1. Eph-Ephrin Signaling Pathway Studies
This recombinant EFNA4 protein may prove useful for investigating how Eph-ephrin signaling works at the molecular level in cell culture systems. The binding activity to EphA7 with a defined ED50 value makes it well-suited for dose-response experiments that examine receptor activation and the signaling events that follow. Scientists can study bidirectional signaling - both forward signaling through Eph receptors and reverse signaling through ephrin ligands. High purity and low endotoxin levels should give reliable results in sensitive cell-based experiments.
2. Receptor-Ligand Interaction Analysis
The C-terminal His-Fc tag allows for purification and detection in biochemical assays designed to characterize how Eph and ephrin proteins bind to each other. Surface plasmon resonance (SPR) or bio-layer interferometry (BLI) experiments can use this protein to measure binding kinetics, affinity constants, and how specifically it interacts with different Eph receptor family members. The Fc tag also makes it easy to attach the protein to protein A/G surfaces for binding studies. These interaction studies might provide useful quantitative data about receptor selectivity and how different proteins compete for binding sites within the Eph-ephrin system.
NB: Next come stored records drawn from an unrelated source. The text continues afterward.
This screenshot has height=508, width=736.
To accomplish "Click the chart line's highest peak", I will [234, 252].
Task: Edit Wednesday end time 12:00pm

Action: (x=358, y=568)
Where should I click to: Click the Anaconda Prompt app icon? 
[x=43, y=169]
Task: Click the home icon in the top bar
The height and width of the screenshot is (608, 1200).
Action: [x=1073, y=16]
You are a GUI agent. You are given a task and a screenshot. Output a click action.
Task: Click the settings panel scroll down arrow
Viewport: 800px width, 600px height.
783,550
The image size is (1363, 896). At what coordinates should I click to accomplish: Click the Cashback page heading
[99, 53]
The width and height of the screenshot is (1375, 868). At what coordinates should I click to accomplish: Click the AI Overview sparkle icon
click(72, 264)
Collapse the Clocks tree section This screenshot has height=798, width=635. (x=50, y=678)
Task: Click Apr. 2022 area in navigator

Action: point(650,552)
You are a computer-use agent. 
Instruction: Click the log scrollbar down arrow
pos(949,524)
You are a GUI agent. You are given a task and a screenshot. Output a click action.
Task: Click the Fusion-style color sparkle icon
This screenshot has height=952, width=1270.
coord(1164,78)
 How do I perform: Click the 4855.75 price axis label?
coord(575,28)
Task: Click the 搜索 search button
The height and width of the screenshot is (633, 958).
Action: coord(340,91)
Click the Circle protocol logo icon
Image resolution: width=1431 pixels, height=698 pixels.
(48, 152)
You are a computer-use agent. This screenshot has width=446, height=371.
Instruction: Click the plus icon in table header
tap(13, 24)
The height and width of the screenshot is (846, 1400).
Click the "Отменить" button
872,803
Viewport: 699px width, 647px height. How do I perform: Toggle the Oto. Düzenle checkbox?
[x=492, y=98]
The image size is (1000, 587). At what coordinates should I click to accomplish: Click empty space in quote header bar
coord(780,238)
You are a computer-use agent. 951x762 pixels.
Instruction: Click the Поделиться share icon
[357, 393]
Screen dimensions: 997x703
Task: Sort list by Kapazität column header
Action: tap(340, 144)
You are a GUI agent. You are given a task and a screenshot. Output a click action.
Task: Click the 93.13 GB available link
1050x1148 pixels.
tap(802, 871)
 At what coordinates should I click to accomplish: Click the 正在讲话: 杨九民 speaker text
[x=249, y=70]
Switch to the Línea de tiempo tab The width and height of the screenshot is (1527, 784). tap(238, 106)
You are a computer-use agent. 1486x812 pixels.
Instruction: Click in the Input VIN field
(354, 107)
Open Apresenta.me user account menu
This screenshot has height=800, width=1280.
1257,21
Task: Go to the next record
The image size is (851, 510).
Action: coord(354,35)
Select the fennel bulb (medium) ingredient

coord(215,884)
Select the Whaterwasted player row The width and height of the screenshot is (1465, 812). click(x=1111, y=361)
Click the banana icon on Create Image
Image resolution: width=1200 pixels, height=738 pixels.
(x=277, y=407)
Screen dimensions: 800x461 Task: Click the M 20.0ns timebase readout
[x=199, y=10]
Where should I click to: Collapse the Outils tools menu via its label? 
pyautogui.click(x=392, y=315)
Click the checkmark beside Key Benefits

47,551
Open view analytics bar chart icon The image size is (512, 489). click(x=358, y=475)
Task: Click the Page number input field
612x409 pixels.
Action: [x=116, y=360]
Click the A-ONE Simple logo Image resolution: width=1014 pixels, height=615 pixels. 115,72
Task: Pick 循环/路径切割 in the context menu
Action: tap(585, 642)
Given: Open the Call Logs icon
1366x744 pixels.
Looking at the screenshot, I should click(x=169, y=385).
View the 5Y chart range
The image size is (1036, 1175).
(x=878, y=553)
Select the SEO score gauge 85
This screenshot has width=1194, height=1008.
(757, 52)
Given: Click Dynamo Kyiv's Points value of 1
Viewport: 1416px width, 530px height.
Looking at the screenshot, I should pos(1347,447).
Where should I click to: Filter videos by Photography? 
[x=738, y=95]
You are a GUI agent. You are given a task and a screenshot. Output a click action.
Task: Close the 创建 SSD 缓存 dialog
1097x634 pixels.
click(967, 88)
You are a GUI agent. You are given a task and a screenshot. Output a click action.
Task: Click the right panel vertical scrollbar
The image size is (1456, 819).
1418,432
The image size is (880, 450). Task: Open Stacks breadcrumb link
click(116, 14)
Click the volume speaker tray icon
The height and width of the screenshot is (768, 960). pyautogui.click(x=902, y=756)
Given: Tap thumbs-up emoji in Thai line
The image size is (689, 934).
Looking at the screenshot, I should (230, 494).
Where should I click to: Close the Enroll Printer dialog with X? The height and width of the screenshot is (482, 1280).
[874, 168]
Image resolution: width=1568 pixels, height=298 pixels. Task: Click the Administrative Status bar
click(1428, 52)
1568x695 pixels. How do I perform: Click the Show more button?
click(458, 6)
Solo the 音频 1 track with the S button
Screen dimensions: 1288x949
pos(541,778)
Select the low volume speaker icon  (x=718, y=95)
3. Cell Adhesion and Migration Assays
Scientists can attach EFNA4 to culture surfaces to study how it affects cell adhesion, spreading, and migration in laboratory conditions. The protein's biological activity and ability to engage Eph receptors suggests it could be valuable for investigating how cell-to-cell contact influences cellular behavior. Researchers might coat plates or beads with this protein to examine how EFNA4-Eph interactions change cell attachment, detachment, or directional movement. The mammalian expression system likely ensures proper protein folding and modifications that could be important for these cellular responses.
4. Antibody Development and Validation
The recombinant EFNA4 protein works well as an antigen for creating and testing antibodies that specifically recognize human ephrin-A4. High purity and the defined expression region (26-171aa) offer a consistent target for immunization protocols and antibody screening. The His-Fc tag makes purification and immobilization easier for ELISA-based antibody testing, while the demonstrated biological activity suggests the protein maintains proper shape. This protein can help validate antibody specificity, identify binding sites, and create standard curves for quantitative immunoassays.
5. Functional ELISA Development
Building on the activity testing approach described, this protein may be useful for developing and optimizing functional ELISA assays to study Eph-ephrin interactions. The established binding protocol with EphA7 and known ED50 value provide a starting point for creating standardized binding assays. Researchers could potentially use this protein to develop competitive binding assays, screen for small molecule inhibitors, or measure Eph receptor expression levels in cell lysates or tissue samples. The Fc tag helps with detection and the low endotoxin content should support assay reliability.